Because some of the Western Pennsylvania Jewish cemeteries do not have many new burials, limited funds are coming in to those cemeteries, Kaplan explained. In addition, some communities no longer have a sizable Jewish presence, and those volunteers who have been managing their cemeteries are aging or have moved to other locales.
“There is a succession crisis,” said Kaplan, leaving some cemeteries at risk for neglect or abandonment. “This is something we have to head off at the pass.”
In Pittsburgh, the management of each cemetery depends on individual circumstance, according to Jonathan Schachter, president of the Jewish Cemetery and Burial Association of Greater Pittsburgh, a nonprofit established in 1992 to provide free burials for the needy and indigent, and to take care of those cemeteries that are no longer managed by the congregations to which they once were connected, as is the case when a congregation dissolves.

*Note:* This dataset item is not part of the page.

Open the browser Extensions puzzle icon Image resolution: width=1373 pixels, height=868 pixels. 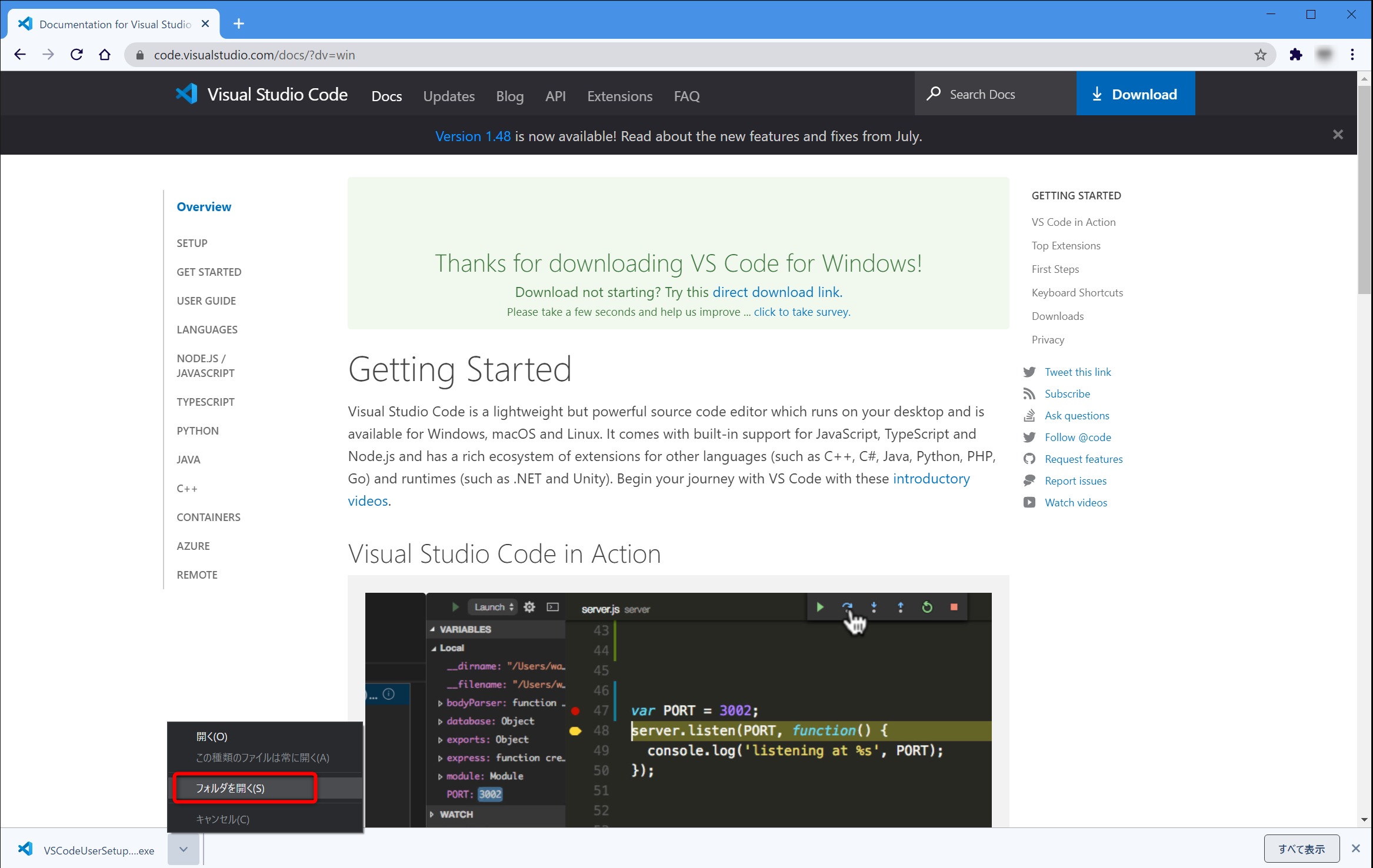[1297, 54]
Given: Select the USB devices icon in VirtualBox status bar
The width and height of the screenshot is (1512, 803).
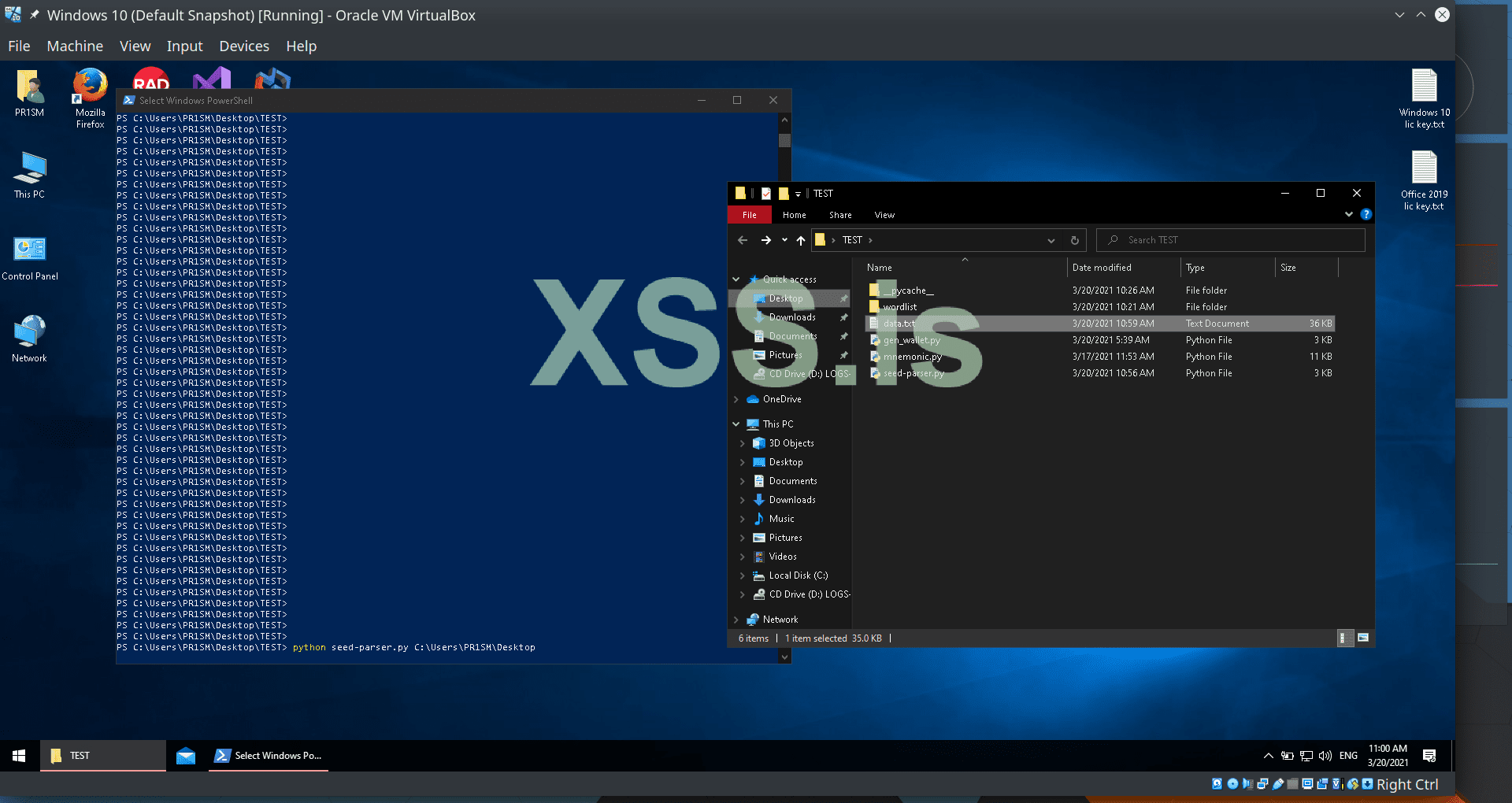Looking at the screenshot, I should [x=1277, y=784].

“There are some cemeteries attached to existing congregations, some attached to congregations that are no longer around but with a cemetery board,” said Schachter, who also serves on the Task Force. “Some cemeteries are from congregations that are long out of existence but have one or two people still managing things.”
The JCBA fills in the gaps for those cemeteries that are not cared for otherwise.
“Some of the cemeteries are better taken care of than others,” said Schachter, who frequents many of the sites. “It depends on the individuals or group of individuals that are remaining on the board. There are not really any cemeteries that are in really bad shape.”
Sharon Ryave Brody, who runs Ralph Schugar Funeral Chapel, has occasion to see many of the local cemeteries on a regular basis. Brody, who also serves on the board for the JCBA as well as on the Task Force, noted that while most of the larger cemeteries are kept up fairly well, “some of the smaller ones without a congregation are struggling financially, and the upkeep is not what we would like it to be.”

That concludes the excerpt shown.